Sixty-five years ago, on 20 July 1944, during the darkest days of German history, a few good men brought back a small spark of light to the conscience of a nation torn by war and involved in history’s most unprecedented mass murder. The story is well-known. So is the result: the attempt to remove Hitler from power with the help of his own contingency plan “Valkyrie” tragically failed.
What might not be so well-known is that Count Claus von Stauffenberg, according to Cambridge historian Richard J Evans, “found moral guidance in a complex mixture of Catholic religious precepts, an aristocratic sense of honour, Ancient Greek ethics, and German Romantic poetry. Above all, perhaps, his sense of morality was formed under the influence of the poet Stefan George, whose ambition it was to revive a ‘Secret Germany’ that would sweep away the materialism of the Weimar Republic and restore German life to its true spirituality.”

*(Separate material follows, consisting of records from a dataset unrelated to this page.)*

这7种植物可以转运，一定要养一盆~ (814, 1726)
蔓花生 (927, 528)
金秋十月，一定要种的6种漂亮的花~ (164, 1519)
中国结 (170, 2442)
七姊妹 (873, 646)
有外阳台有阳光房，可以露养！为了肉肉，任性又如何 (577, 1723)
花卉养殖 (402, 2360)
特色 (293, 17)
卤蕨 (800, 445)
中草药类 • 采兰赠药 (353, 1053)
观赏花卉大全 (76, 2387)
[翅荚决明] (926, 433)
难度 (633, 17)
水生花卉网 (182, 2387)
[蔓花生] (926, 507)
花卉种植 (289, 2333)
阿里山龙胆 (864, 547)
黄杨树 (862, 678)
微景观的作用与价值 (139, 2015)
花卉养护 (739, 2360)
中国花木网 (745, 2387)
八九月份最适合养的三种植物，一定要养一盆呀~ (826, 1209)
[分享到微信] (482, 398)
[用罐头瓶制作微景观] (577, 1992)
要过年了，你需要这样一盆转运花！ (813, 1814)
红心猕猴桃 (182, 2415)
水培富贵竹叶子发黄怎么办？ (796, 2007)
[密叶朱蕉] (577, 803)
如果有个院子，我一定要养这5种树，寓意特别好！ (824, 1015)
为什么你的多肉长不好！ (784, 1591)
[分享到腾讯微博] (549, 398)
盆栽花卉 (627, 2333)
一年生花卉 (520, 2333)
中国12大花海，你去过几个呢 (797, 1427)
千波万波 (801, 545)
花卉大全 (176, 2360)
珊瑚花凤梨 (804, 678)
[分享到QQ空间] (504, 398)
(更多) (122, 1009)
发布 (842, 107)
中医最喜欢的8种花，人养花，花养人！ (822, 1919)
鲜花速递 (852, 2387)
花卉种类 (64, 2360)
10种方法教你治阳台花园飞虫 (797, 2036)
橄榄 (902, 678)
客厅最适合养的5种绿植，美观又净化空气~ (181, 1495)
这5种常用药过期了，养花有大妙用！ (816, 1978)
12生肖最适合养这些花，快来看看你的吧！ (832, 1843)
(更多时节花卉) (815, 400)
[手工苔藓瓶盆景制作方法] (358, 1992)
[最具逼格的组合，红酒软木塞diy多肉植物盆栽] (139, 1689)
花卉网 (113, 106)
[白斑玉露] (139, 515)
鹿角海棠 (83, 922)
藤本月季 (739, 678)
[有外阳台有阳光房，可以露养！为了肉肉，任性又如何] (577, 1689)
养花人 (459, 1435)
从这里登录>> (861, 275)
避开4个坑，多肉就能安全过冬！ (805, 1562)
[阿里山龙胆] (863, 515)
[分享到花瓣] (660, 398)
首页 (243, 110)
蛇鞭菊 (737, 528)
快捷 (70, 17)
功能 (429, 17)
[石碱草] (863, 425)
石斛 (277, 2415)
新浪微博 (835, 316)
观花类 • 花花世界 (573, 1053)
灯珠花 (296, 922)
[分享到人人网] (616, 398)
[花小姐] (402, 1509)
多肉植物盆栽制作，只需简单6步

The key to understanding that “Secret Germany” (as cryptically elaborated in a poem by the same title, which was written around 1910, but hermetically kept from the public until 1928) is the idea that only the poet with his charismatic authority can voice the arcane without revealing it. It is him being the “spiritus rector” who deepens the inner reflections of his disciples, who awakens their intellectual and spiritual sensitivity, so his word is followed by their action.